- **THE TASK**
Reproduce the data exactly.

★ ★ ★ ★

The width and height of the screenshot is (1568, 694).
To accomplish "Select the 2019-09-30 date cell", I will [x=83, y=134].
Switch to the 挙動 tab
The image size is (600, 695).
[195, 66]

★ ★ ★ ★

- **RESULT OF THIS EXERCISE**
The width and height of the screenshot is (1568, 694).
To accomplish "Select the 2019-09-30 date cell", I will [x=83, y=134].
Switch to the 挙動 tab
The image size is (600, 695).
[195, 66]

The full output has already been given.